This week I attended the Spring Convocation of Eden Theological Seminary in St. Louis. In addition to the exceptional preaching of Jeremiah Wright (just doesn’t get better!) we had presentations that centered in one way or another on Food and Faith.
In one of the sessions Christopher Grundy, professor of Liturgics and Homiletics and Dean of the Chapel, shared the fruit of his sabbatical labor. During past months he has been exploring the role of food and meals with the earliest Christian communities, those referenced in the New Testament but also those in the first few centuries. Liturgical scholars often refer to the Christian meal experience that evolved into what we now call communion or the eucharist as “proto-communion,” that which led to what became communion.
Hallmarks of the earliest strand of the tradition included: communal worship gatherings around a complete, however simple meal; food brought by congregants; a symbolic/liturgical moment during the meal that included a recitation of the words of institution in the last supper, prayers and songs; and gathering up the leftovers to take to those who could not attend and the poor.
This last feature – going out with the bread/wine/food – is an interesting hybrid of what we now might call home communion and meals on wheels!
The closest analogy to our present day experience would be the pot-luck church supper. Everyone gathers, brings parts of the meal, and shares it together. The difference would be that the pot-luck would be the worship – just by adding features of worship to it, i.e., song, prayer,scripture, testimony, Jesus’ words about the bread and wine.
During Grundy’s sabbatical research he visited numerous communities of faith centered around just that, a meal. One of the most interesting ones was St. Lydia’s Dinner Church in Brooklyn, New York. With its simple beginning of twelve people meeting in a home, it has grown to two twenty-five person meal sections that meet in rented space. That meal format and sacramental sharing is their worship and community life rolled into one.

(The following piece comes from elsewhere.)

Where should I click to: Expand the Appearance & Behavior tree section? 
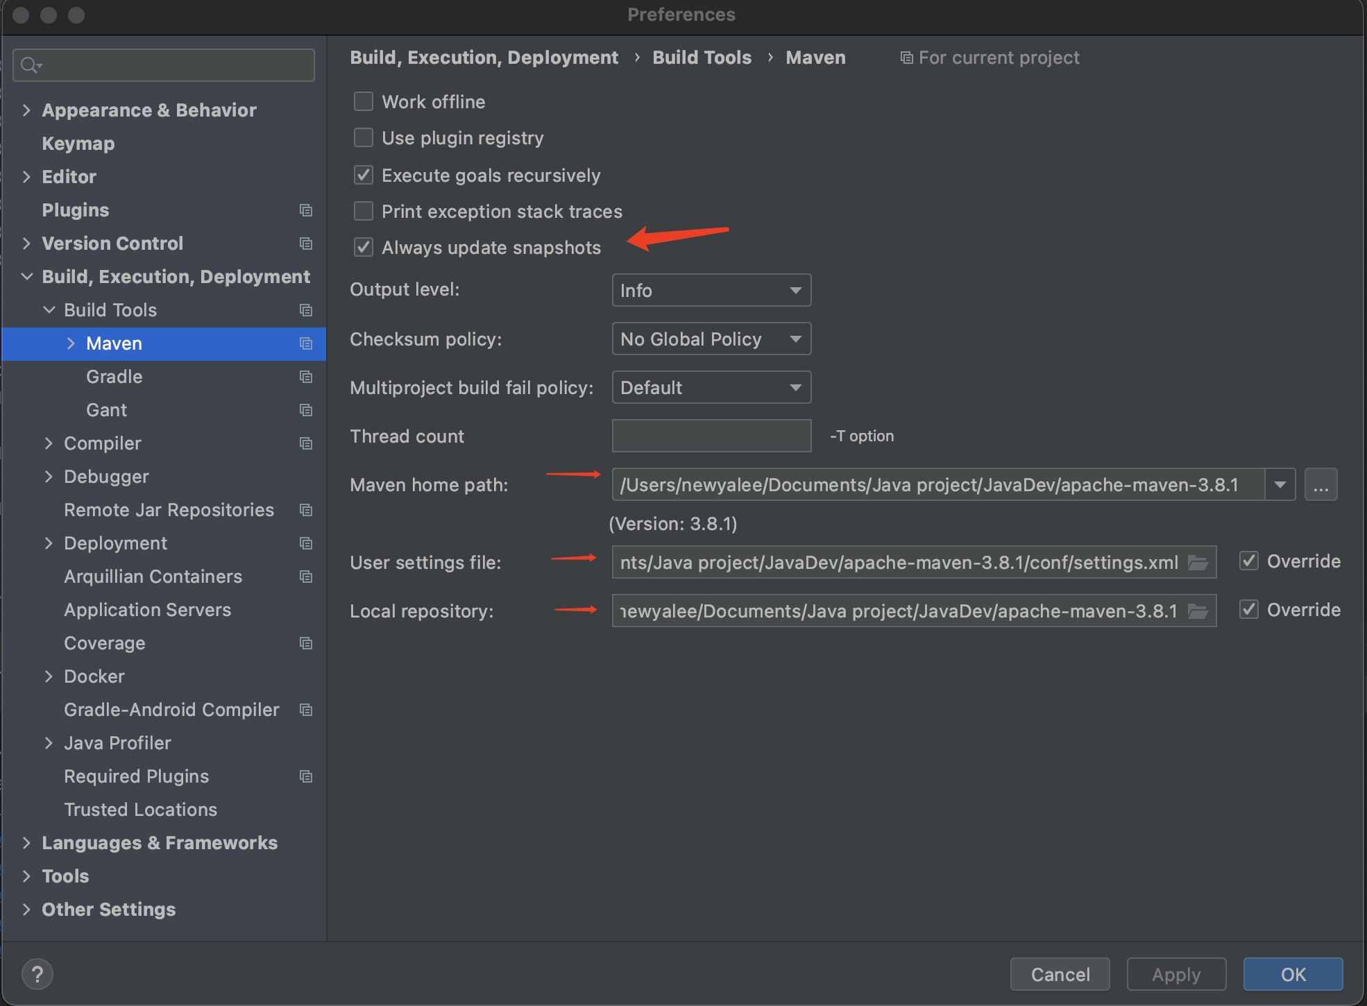tap(26, 110)
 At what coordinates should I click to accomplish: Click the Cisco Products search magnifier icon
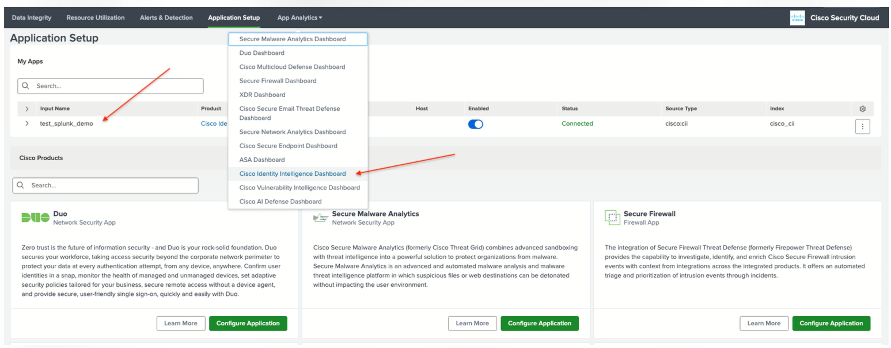tap(20, 185)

Other communities make a special point of gathering outside to eat in a city center, distributing food to the hungry while eating and worshiping together. At least one dinner church encourages its members to always invite those outside the community to dinner so that strangers might become friends.
It like it. The model, of course, is limited by the size of the community, but that’s okay. You’re not going to use a dinner church model when you have one thousand congregants that gather at the same time in one space (or are you?). That’s one reason the early Christian house church model of the first few centuries changed when Christianity became the religion of the realm under Constantine. They became a church of empire that met in large public spaces. What was an original real meal became a symbolic one.
This reminds me very much of the slow church movement and the way it insists we slow ourselves down in the community to plunge into it more deeply. One of the most counter-cultural and spirit-filled things we can do today is flee from “McChurch.” And Dinner Church, like Slow Church and maybe even the early table fellowship Jesus shared with disciples and diverse people from the community, may provide one of the answers.